🤖 AI Summary
Existing text-to-image storyboard generation methods struggle to maintain visual coherence, character consistency, and narrative fluency across multiple shots. This work proposes the first controllable multi-shot storyboard generation framework leveraging video diffusion priors, supporting both text- and reference-image-driven shot generation and story continuation. By introducing a multi-reference character conditioning module and a character attention consistency loss, the method effectively exploits the spatiotemporal priors inherent in video diffusion models, significantly enhancing character identity alignment and scene coherence. Experimental results demonstrate that the proposed approach outperforms state-of-the-art storyboard generation models in terms of narrative fidelity, character consistency, and generation efficiency.
📝 Abstract
Storyboard synthesis plays a crucial role in visual storytelling, aiming to generate coherent shot sequences that visually narrate cinematic events with consistent characters, scenes, and transitions. However, existing approaches are mostly adapted from text-to-image diffusion models, which struggle to maintain long-range temporal coherence, consistent character identities, and narrative flow across multiple shots.
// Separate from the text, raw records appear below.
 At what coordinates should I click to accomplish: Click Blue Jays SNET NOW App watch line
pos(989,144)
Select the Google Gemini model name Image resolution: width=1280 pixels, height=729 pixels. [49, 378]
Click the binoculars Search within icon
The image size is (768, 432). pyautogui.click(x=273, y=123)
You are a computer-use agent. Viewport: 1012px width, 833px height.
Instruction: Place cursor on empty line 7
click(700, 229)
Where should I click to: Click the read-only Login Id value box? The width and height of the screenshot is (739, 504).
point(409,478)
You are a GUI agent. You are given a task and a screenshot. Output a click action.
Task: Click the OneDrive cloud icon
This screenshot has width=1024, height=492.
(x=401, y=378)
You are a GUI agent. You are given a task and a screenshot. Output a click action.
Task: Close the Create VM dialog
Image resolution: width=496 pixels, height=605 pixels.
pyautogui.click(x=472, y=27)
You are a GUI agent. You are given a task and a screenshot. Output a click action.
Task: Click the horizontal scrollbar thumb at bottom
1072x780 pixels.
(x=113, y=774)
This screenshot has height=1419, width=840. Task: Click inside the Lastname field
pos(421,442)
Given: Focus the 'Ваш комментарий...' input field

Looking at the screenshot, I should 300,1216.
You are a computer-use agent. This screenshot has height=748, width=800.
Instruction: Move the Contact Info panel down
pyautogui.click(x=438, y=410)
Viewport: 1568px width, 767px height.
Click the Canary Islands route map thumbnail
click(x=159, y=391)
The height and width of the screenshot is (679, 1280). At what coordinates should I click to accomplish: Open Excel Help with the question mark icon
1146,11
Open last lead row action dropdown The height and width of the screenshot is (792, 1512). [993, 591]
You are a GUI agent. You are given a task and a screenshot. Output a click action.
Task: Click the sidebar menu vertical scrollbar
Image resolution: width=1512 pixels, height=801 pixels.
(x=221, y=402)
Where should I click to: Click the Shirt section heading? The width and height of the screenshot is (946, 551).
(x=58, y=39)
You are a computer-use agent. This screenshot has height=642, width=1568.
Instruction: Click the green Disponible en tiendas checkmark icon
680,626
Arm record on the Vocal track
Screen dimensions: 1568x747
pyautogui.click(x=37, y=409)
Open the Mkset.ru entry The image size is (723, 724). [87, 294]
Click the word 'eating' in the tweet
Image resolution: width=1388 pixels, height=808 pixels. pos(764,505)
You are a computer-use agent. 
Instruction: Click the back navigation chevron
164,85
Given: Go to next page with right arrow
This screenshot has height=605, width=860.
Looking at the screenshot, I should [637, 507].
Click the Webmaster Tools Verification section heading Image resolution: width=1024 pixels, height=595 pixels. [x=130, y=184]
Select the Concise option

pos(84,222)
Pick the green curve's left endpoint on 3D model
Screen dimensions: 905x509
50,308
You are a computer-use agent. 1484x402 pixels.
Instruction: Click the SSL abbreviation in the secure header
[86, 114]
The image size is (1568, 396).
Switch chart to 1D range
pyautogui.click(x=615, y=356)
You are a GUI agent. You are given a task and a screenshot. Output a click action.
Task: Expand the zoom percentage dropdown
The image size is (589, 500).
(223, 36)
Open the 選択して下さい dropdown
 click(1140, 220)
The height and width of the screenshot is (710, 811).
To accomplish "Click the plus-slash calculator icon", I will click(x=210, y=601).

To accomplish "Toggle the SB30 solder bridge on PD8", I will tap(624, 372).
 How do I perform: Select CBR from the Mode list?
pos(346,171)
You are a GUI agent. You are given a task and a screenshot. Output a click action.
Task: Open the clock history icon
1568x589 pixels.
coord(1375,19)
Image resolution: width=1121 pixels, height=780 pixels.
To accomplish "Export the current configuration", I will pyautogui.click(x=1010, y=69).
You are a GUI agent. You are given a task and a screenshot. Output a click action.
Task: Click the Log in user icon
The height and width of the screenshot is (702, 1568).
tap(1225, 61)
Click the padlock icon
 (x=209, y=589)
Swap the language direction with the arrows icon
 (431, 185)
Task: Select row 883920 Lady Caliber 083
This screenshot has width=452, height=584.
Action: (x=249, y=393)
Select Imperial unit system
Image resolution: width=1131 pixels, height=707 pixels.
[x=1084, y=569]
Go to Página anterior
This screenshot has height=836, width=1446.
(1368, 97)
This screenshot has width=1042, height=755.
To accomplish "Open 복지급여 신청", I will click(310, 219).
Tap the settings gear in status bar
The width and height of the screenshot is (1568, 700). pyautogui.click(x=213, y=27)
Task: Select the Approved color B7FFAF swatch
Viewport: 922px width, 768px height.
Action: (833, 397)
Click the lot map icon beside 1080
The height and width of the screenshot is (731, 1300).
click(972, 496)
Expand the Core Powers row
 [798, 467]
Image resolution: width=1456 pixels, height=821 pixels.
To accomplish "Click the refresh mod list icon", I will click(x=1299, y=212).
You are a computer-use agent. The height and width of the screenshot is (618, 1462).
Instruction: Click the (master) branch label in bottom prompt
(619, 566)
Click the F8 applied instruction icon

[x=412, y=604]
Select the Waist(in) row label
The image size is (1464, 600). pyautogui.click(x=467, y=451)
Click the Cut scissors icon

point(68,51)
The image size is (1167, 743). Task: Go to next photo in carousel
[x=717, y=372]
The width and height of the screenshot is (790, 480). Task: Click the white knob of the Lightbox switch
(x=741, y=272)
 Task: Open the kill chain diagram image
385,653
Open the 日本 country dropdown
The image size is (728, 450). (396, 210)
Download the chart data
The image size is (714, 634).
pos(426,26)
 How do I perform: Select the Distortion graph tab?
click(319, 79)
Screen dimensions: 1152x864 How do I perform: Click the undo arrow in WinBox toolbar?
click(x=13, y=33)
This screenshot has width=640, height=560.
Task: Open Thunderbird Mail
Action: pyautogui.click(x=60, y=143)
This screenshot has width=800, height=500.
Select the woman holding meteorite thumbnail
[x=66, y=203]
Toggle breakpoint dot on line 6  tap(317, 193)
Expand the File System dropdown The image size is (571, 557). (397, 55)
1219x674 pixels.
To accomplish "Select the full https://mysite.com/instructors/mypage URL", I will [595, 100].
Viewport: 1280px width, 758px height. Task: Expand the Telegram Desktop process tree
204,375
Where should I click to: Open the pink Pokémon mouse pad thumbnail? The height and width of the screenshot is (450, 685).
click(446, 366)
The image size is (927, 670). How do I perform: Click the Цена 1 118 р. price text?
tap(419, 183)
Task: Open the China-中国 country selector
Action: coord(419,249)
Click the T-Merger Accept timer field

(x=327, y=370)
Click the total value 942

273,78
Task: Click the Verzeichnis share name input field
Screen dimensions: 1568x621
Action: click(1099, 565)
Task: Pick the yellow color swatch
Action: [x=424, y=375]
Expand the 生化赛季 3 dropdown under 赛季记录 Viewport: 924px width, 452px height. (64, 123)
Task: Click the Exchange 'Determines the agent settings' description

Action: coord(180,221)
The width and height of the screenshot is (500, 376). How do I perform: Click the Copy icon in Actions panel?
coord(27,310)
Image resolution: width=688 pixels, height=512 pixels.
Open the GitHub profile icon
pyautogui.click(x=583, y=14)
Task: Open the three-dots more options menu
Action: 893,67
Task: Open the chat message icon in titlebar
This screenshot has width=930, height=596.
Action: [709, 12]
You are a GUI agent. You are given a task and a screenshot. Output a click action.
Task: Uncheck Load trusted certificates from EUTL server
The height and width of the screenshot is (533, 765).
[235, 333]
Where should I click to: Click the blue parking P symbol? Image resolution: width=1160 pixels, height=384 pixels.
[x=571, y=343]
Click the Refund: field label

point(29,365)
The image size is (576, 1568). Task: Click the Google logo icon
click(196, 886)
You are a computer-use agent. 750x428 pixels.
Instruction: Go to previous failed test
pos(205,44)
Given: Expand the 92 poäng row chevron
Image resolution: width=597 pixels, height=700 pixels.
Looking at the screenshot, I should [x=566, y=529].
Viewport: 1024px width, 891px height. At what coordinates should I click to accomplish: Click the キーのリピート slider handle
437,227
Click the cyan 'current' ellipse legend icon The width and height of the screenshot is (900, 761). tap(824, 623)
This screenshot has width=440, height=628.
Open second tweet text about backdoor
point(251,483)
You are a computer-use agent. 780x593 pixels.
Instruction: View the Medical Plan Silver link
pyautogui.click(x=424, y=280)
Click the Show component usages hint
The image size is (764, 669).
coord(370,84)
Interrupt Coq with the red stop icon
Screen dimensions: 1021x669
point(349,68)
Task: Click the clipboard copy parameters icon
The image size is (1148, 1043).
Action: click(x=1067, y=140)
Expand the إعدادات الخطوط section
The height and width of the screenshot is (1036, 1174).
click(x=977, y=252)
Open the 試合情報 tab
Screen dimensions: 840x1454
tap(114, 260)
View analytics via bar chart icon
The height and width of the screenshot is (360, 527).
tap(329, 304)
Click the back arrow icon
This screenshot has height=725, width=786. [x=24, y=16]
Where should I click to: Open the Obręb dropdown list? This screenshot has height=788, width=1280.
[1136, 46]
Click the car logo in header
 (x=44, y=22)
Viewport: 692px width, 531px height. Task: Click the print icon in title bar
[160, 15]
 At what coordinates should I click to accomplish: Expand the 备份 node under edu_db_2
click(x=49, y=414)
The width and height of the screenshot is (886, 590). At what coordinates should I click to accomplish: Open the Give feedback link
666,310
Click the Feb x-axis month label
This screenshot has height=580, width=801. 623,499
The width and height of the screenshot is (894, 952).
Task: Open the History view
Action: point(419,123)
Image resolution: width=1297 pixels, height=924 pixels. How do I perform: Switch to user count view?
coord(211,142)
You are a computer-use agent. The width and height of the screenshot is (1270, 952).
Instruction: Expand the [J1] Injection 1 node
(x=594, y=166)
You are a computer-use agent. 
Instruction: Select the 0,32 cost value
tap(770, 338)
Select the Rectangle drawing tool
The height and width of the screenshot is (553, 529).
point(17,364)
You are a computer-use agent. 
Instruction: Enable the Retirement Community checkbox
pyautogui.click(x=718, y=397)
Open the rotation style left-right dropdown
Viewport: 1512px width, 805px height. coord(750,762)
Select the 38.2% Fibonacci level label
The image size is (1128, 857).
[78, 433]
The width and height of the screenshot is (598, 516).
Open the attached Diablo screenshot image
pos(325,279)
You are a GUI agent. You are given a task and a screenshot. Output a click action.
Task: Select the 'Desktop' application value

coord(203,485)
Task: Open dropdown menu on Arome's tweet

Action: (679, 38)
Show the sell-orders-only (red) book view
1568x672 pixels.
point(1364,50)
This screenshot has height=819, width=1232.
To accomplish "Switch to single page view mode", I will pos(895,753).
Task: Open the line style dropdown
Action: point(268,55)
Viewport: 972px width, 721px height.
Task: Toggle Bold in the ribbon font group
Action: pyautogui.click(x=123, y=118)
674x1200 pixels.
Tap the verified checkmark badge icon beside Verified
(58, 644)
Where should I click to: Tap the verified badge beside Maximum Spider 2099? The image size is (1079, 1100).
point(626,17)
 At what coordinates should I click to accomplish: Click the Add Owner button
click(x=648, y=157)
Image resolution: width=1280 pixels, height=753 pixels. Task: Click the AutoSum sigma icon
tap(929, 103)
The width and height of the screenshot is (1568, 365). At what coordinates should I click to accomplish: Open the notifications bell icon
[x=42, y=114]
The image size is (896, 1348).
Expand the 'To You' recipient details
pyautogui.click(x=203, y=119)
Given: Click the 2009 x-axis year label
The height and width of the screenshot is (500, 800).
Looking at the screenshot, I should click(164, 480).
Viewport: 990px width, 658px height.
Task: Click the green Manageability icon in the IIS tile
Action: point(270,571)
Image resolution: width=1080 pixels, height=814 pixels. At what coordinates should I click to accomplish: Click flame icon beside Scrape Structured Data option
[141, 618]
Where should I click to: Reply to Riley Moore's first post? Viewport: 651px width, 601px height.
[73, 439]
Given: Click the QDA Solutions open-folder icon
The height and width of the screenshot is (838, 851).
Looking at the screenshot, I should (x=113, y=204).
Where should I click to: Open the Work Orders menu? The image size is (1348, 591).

In this paper, we introduce DreamShot, a video generative model based storyboard framework that fully exploits powerful video diffusion priors for controllable multi-shot synthesis. DreamShot supports both Text-to-Shot and Reference-to-Shot generation, as well as story continuation conditioned on previous frames, enabling flexible and context-aware storyboard generation. By leveraging the spatial-temporal consistency inherent in video generative models, DreamShot produces visually and semantically coherent sequences with improved narrative fidelity and character continuity. Furthermore, DreamShot incorporates a multi-reference role conditioning module that accepts multiple character reference images and enforces identity alignment via a Role-Attention Consistency Loss, explicitly constraining attention between reference and generated roles. Extensive experiments demonstrate that DreamShot achieves superior scene coherence, role consistency, and generation efficiency compared to state-of-the-art text-to-image storyboard models, establishing a new direction toward controllable video model-driven visual storytelling.